Belly, the Chicago-based loyalty platform which has now grown to over 4,000 merchants across the U.S., is today announcing its first product outside of loyalty, with the official debut of Belly Bites, a sampling program designed to attract new customers to a local business. Thanks to Belly’s traction with its merchant customers, it’s able to tap into its growing collection of consumer data in order to better target potential new customers with a promotion based on demographic data, shopping habits, historical interactions with other Belly merchants, and more.

The program has been in a beta testing period for the past few months with 200 merchants, primarily in Belly’s home base of Chicago, and has since rolled out to other markets, including Austin and Washington, D.C. Starting today, any merchant can sign up for the Belly Bites service, though it isn’t yet officially “rolled out” in the other markets, which include New York, Boston, Philadelphia, Madison and Milwaukee (WI), Phoenix, and most recently San Francisco, among others.
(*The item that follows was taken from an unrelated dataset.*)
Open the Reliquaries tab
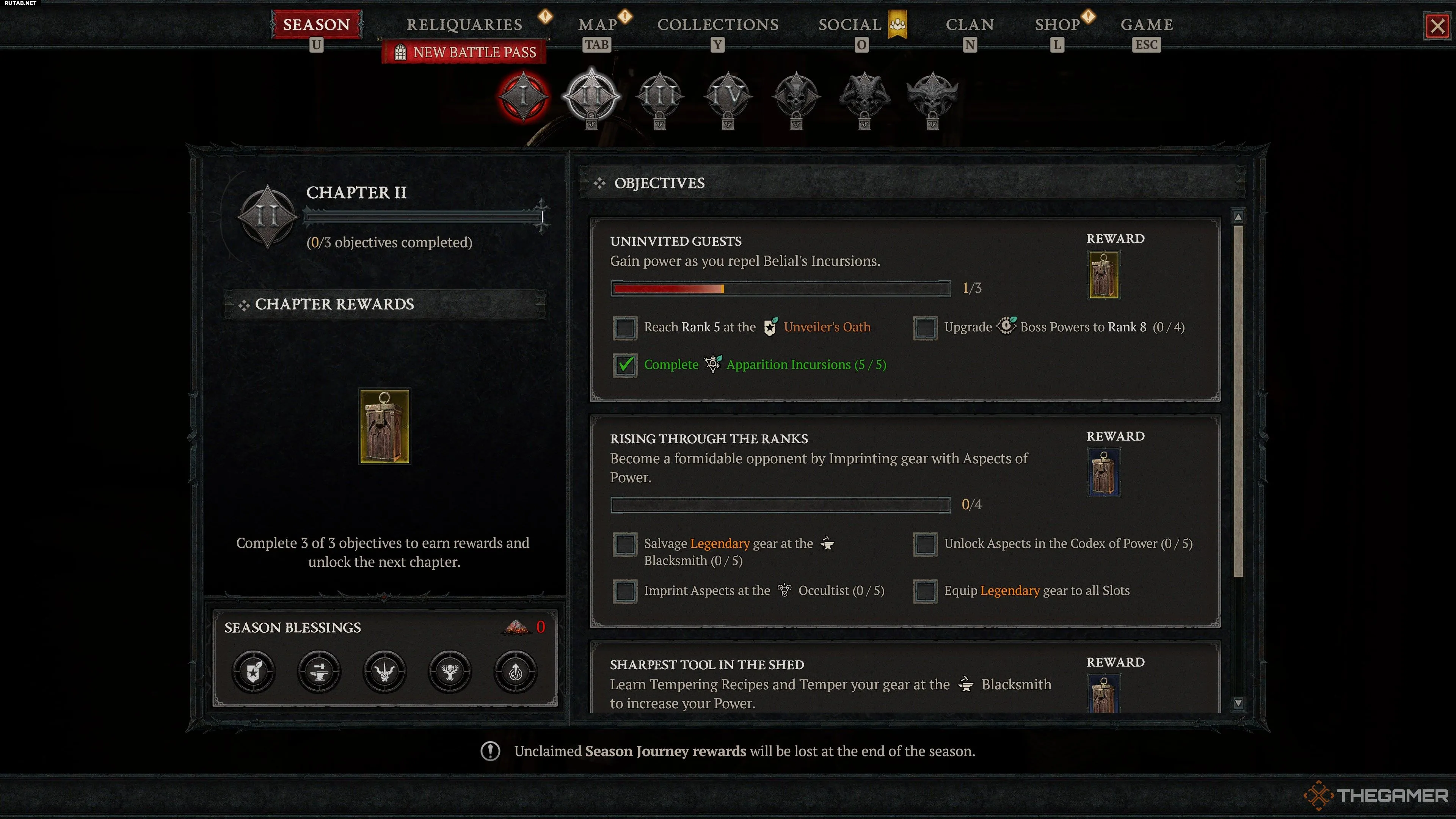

“As we started to work with our merchants more and more, we were looking at the number of users on the platform, the data we had, and the iPad we had in store that’s consumer-facing,” says Belly co-founder Logan LaHive, of the company’s overall goal. “We look at ways we can take these traditionally offline experiences in retail, and help bring a lot of those different kind of opportunities online.” He explains that loyalty is just one of those offline behaviors Belly is after, but another important driver for retailer revenue is acquiring new customers. “Belly Bites is our first foray into helping our merchants acquire new, local, loyal customers,” he says.


The platform allows merchants to create an offer where they give something small away for free – in tests, merchants have tried things like free appetizers and free haircuts, for example – then Belly targets potential customers with an offer through its web and mobile applications, as well as email. On mobile, customers can view their offers instead of getting push notifications (thankfully), as those could get a little spammy in more saturated markets like Chicago.
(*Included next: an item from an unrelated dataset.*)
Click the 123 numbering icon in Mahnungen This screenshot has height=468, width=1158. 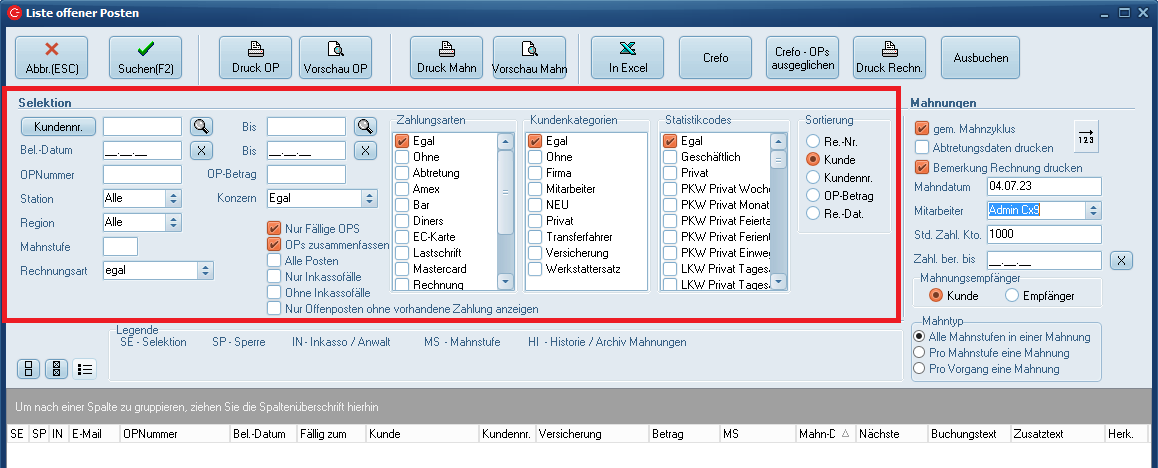click(1085, 135)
The company uses a combination of customers’ demographic info, provided via Facebook sign-in, with what it already knows of that shoppers’ behavior. Offers are also carefully designed not to go after a competitive business’s customers, LaHive says. Instead, merchants simply tell Belly what kind of customer they want – for example, a hair salon may ask for females ages 18 to 35.

In early tests, LaHive says that following the promotions, merchants have seen average customer return rates of 35 percent, and some which were as high as just over 50 percent. There’s some variation due to the types of businesses, of course, as coffee shops and quick serve restaurants are more likely to see returns at higher return frequencies than perhaps a high-end women’s apparel store or hair salon would.
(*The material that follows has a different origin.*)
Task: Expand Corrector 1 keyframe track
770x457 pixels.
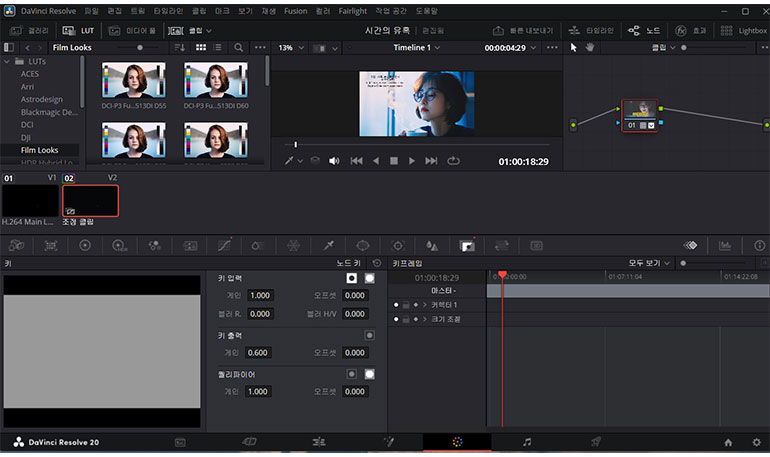Action: coord(425,305)
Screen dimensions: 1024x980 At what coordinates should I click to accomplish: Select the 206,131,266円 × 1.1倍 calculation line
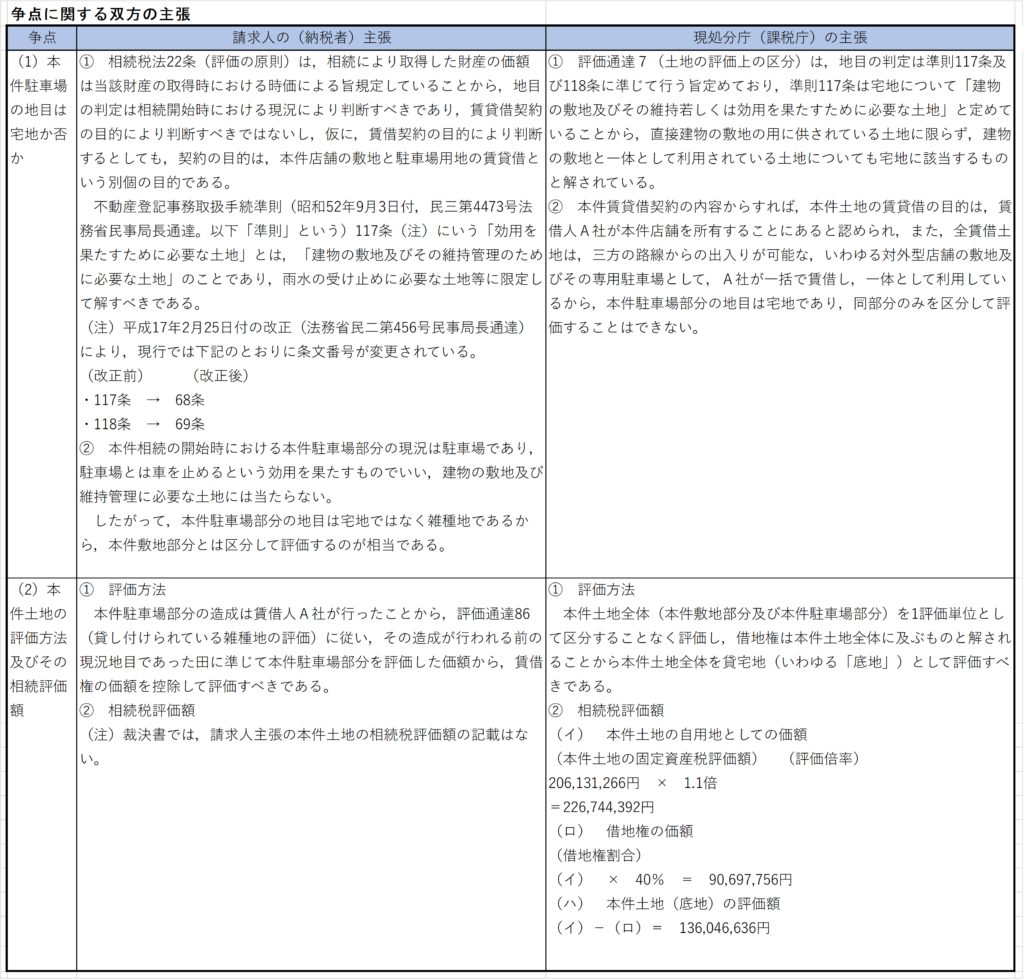pos(637,782)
Belly can also help with another problem facing retailers running other customer discovery campaigns – that massive spike in new customers immediately following the promotion can overwhelm a business. This is often a complaint heard in the daily deals market, when a bunch of foot traffic comes in for the discounted promotion, but never returns. Instead, Belly Bites can be used to pace the influx of new customers based on what the merchant believes it can handle during the week or month.

Merchants working with Belly set targets like how many new customers they want to acquire, average basket size, ROIs they’re trying to achieve, and other factors critical to their campaign. These figures affect how much the merchant then pays on a performance basis for each customer they acquire. LaHive says acquisition fees are a flat rate, and vary across the supported verticals and types of campaigns, but notes that fee tends to be around $5 to $7. In addition to working with merchants on a case-by-case basis, the Belly Bites feature will also be bundled into the cost of Belly’s higher-priced tiers of its subscription loyalty service.

Besides the launch of Belly Bites, LaHive tells us the team has relaunched its consumer-facing Android app which has been majorly improved now that the company has professional Android designers in-house. It’s also now testing its merchants’ app on Android tablets and even iPad minis.

Transactions Are Next

More notably, perhaps, LaHive says the company is now moving to expand into other areas that take advantage of Belly’s merchant footprint and the fact that they have iPads in thousands of stores. Asked for details, he said the company is planning to announce something in Q1 which will involve finding ways to “reduce transaction fees and increase average basket size.” He says they’re having discussions now about what that might be, specifically, but here’s a hint:

“Belly is a platform where we have the opportunity to do a lot of other interesting things,” he says. “Whether that’s being a part of processing transactions or whether that’s being an open platform to enable other types of innovation, that is still to be announced.” So, it’s something related to the transaction itself, and maybe mobile payments.

Belly today has scaled to over 4,000 locations, and is approaching 1 million members, who have visited Belly merchants over 6 million times. It competes with a number of other startups, many of which often go neck-and-neck in terms of merchant adoption, including FiveStars, LevelUp, FlockTag, Front Flip, PunchTab, LocalBonus, Cardstar, Perka, Perkville and more.

The company has nearly $13 million in total funding from Andreessen Horowitz, Lightbank, and others.